筆界特定を行った事案についての裁判例の動向(法務省民事局付検事・民事第二課担当者)(判タ1429号40頁)

1 筆界特定の年間申請件数は、毎年2500件前後と安定して推移している。
2 筆界特定手続は、対審構造ではなく、対象土地(筆界特定の対象となる筆界で相互に隣接する土地)の他方の所有者は、相手方とはならない(関係人として意見提出等の機会は保障されている。)。このことは、申請人から見れば、隣人に対して訴えを提起する必要がないため、心理的な負担も緩和されるという点で、訴訟と比較したときの利点としてあげられよう。
3 また、申請人は申請手数料と測量費用を負担すれば足り、訴訟手続に比べて申請人の負担が軽い上、筆界に関する専門的知識を有する者による判断が示されるという点も、筆界特定制度の大きな利点であるということができよう。

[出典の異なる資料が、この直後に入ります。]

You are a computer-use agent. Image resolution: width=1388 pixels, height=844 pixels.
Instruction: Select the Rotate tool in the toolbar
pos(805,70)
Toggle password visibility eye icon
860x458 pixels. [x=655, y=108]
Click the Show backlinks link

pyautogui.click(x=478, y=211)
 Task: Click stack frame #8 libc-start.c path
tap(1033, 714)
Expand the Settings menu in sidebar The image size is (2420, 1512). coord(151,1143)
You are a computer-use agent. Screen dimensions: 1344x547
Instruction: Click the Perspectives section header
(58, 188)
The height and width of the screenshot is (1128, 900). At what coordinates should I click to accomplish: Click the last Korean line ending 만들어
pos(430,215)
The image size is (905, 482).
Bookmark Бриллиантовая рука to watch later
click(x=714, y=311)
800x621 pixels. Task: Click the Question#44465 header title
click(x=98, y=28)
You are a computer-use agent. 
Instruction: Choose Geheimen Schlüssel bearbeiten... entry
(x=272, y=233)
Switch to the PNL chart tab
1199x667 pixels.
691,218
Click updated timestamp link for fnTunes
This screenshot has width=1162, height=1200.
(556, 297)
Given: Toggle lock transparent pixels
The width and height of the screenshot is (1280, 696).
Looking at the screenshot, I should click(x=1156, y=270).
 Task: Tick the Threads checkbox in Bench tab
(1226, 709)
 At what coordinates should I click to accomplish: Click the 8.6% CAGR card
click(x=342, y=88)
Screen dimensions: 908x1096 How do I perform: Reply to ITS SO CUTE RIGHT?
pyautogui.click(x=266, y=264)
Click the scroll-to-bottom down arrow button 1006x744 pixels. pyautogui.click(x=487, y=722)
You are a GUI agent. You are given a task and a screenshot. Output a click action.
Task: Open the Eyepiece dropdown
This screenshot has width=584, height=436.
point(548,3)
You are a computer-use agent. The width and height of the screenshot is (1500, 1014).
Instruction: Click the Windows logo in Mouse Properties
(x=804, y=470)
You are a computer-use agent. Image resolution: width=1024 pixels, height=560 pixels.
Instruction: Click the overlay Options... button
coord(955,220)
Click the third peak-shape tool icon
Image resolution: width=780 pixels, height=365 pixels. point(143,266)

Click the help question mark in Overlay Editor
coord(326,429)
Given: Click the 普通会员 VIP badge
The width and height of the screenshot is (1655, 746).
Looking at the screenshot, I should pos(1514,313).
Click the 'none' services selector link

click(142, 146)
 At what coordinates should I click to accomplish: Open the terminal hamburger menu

4 筆界確定訴訟の継続中に、裁判長から筆界特定手続の利用を打診されたことをきっかけに筆界特定がなされた事案について、(1)訴状添附の図面では基点の記載がなかったが、筆界特定手続によって現地再現性がある図面が作成された、(2)法務局、区役所、図書館、近隣土地の所有者など、多方面から職権で独自に収集した資料、各種図面に顕れているポイントや筆界調査委員において現地調査した結果を別の図面に落とし込んだ新規作成図面など、多岐に渡る資料が収集・作成されており、これが文書送付嘱託により取り寄せられ、訴訟で活用された、(3)筆界特定書において丁寧な認定判断がされており、参考になったとの声を聞くことができた。
5 仮に筆界特定の後に筆界の確定を求める訴えが提起されたとしても、裁判所は筆界特定手続の記録の送付を嘱託することができる(不登法147条)。